Embedding Social Sciences into Climate Policy

But cities need comprehensive social support systems that go beyond environmental or climate actions, said DeWaard, especially because migration won’t be fair for everyone. Typically, people who can afford to move will move. 

“If everybody with means leaves an area and they all migrate to Duluth, Minnesota or Pittsburgh, Pennsylvania, maybe what we’re going to start seeing are housing costs going up,” said DeWaard. “Maybe what we might see is changes in inequality within that specific place, if those who are migrating in are very different, socioeconomically, for instance, from the folks who are already there.”

When people with means leave a climate-hit area, it leaves behind poorer families, concentrating poverty in vulnerable communities. 

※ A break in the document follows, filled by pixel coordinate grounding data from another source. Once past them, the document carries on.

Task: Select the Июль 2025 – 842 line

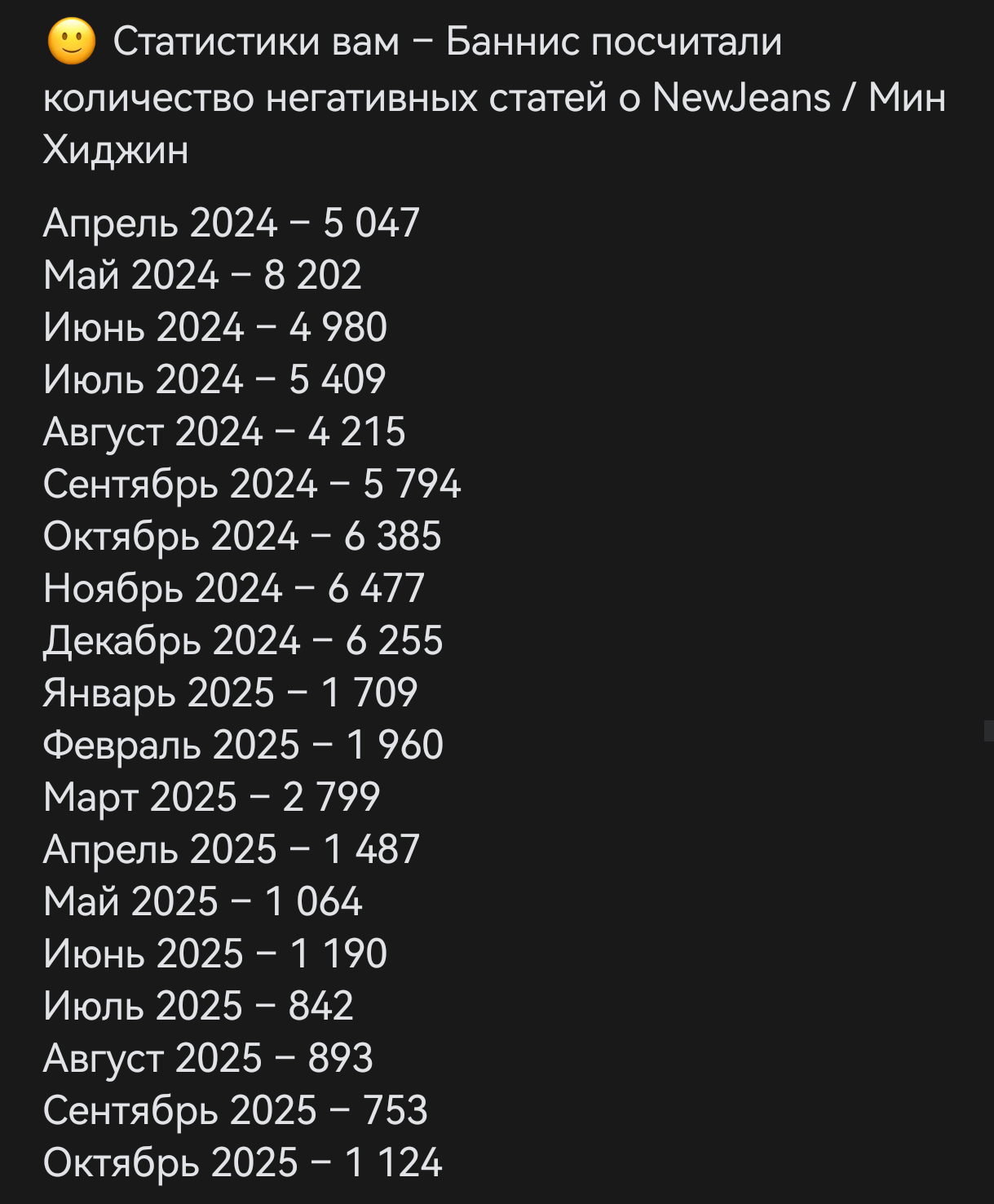Action: pyautogui.click(x=197, y=1006)
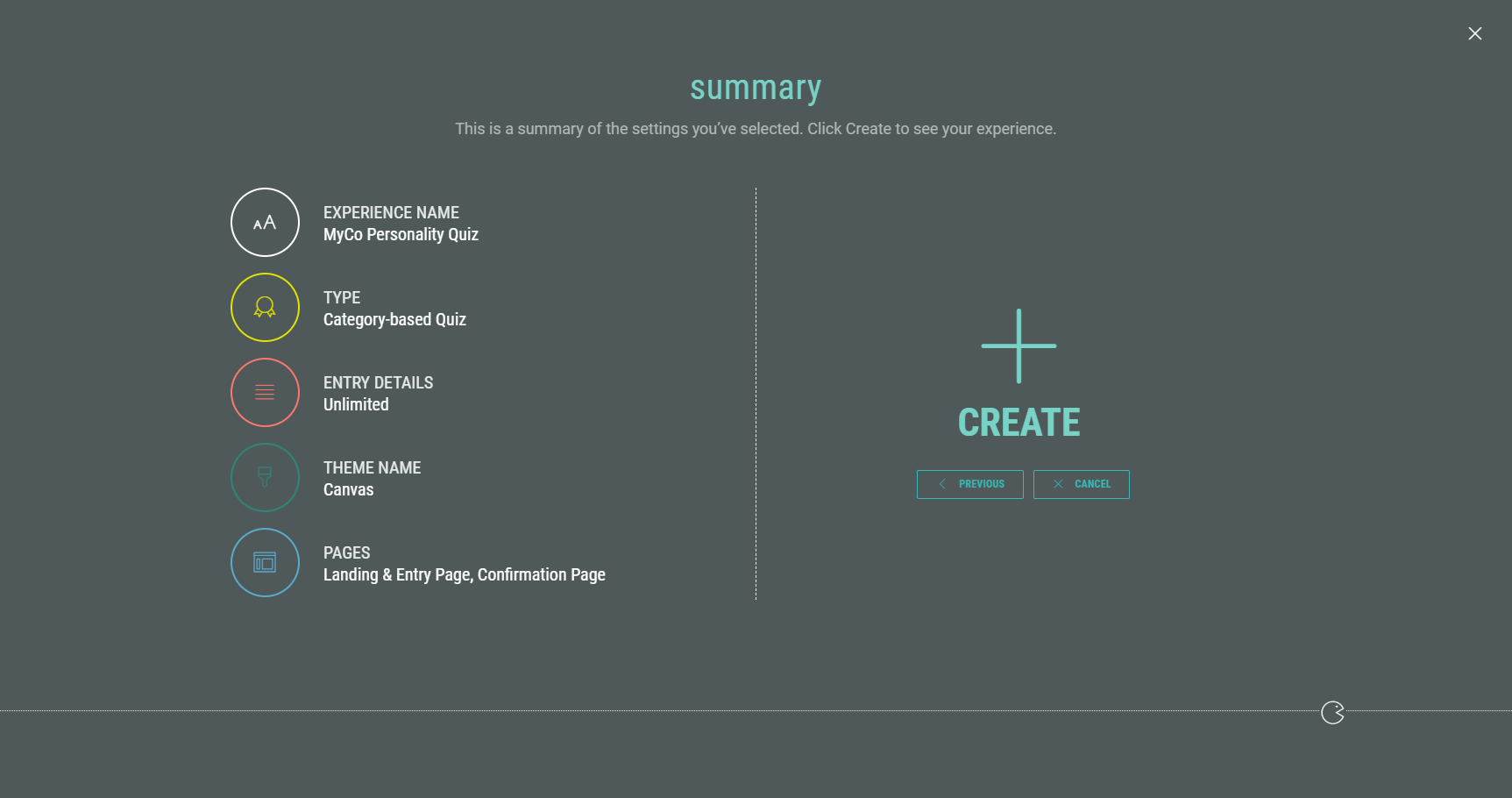Click the 'Canvas' theme name value

click(348, 490)
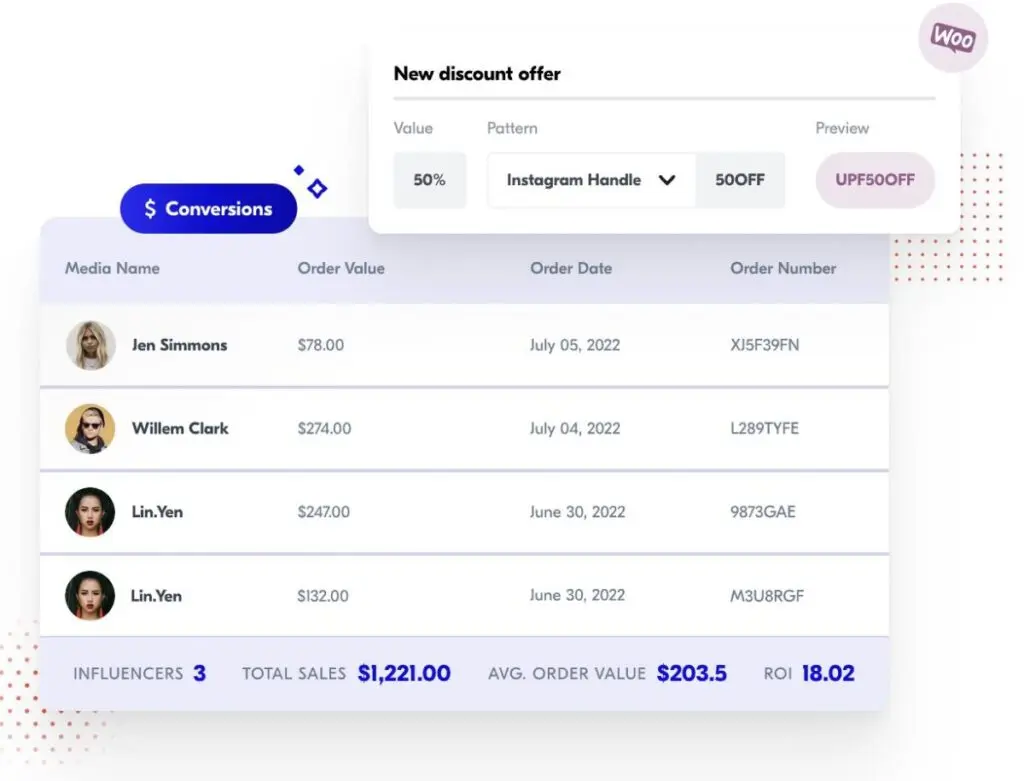Click the INFLUENCERS 3 count
Viewport: 1024px width, 781px height.
tap(138, 673)
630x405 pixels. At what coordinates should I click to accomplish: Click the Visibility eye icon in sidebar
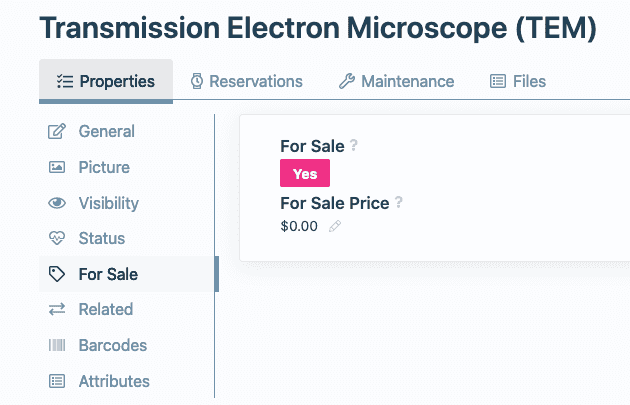pyautogui.click(x=57, y=203)
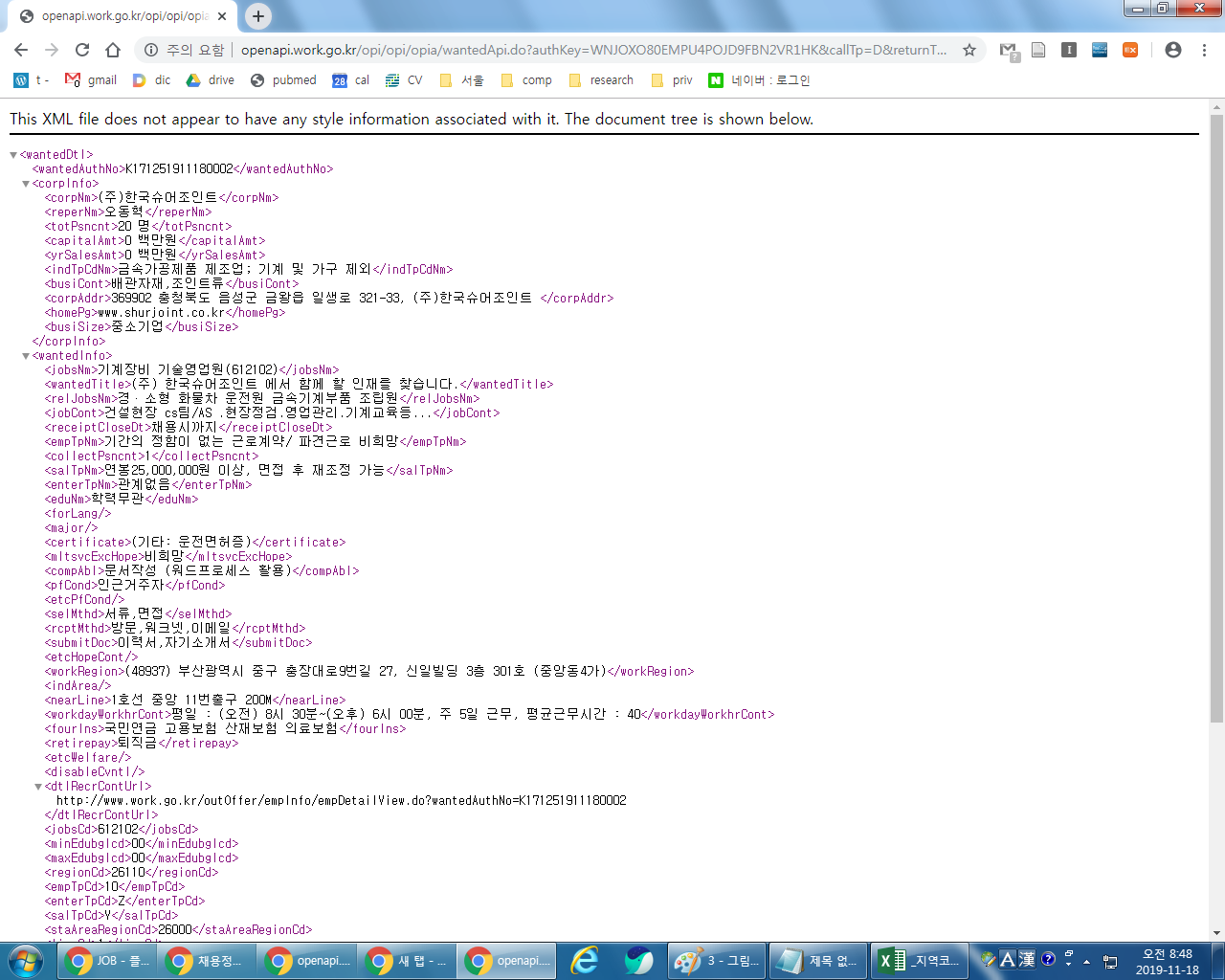Click the address bar URL field

pyautogui.click(x=593, y=50)
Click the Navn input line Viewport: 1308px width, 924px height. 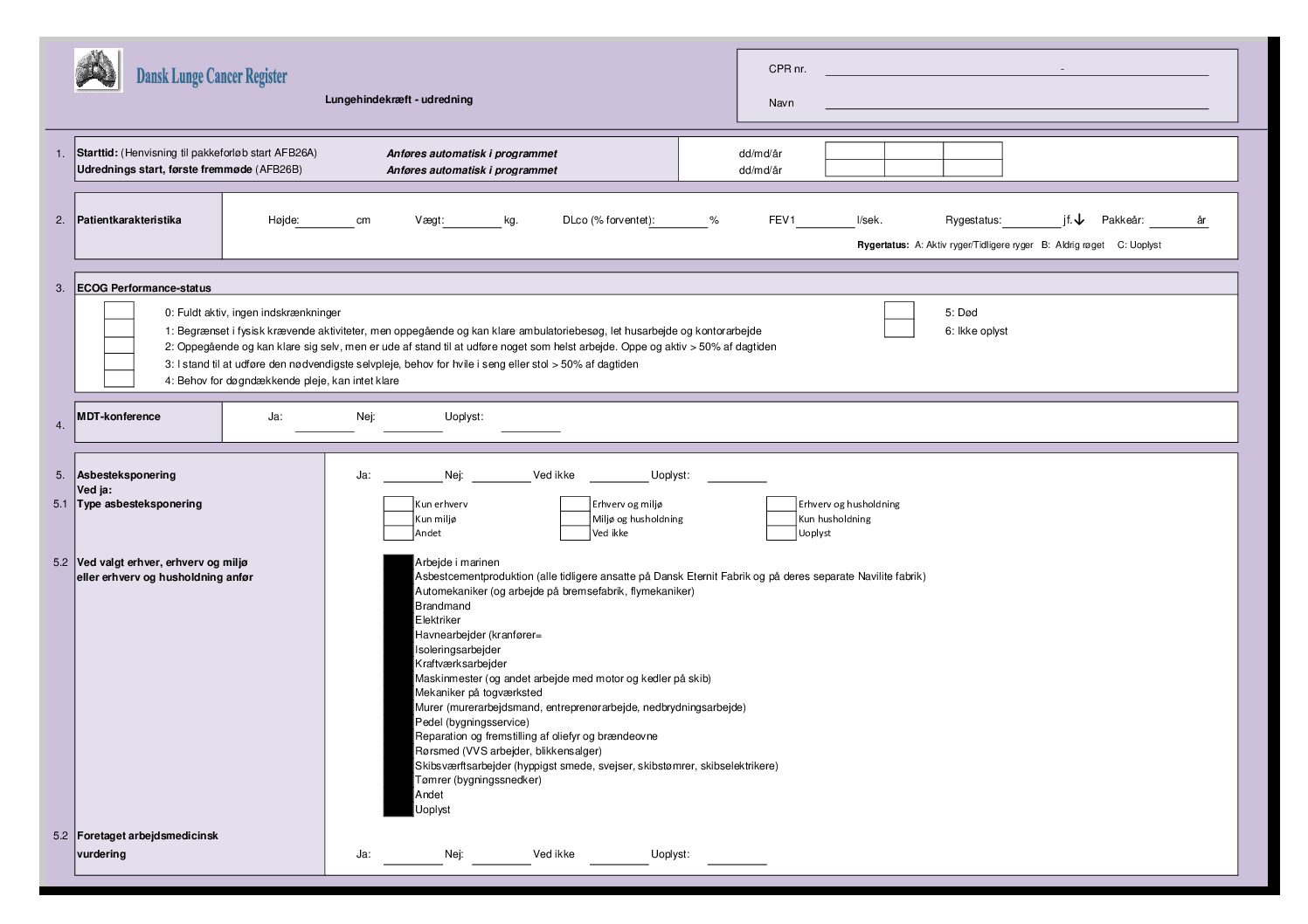(x=1017, y=101)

On the flip side, lower income families who decide to resettle may need additional support in their new homes. DeWaard said that social programs to help people adapt can ease the strain on cities like helping people find housing, jobs, or even healthcare.  Otherwise, inequality may get worse as climate migration increases, “because disasters are inherently social phenomenon, that require us to think about place vulnerability and social vulnerability,” he said. “And indeed there has been growing calls, even by natural scientists to embed the social sciences in climate policy.” 

The Noyes, who left Virginia’s “beach life” for the social and environmental security of Pittsburgh, may be an example of what many Americans could face in the future. For Chris and Kelly, it was easy — they had family here, they knew the area, and they bought a house on top of a hill, just to avoid flooding. But Chris still thinks about friends and family along the coast, and the storms they might face. 

“Being close to the Outer Banks, there’s parts of the Outer Banks where the road washes away and people are stranded,” Chris said. “And I look back now and say ‘I’m just glad that’s not me’, you know? I don’t ever want to have to go through that again.”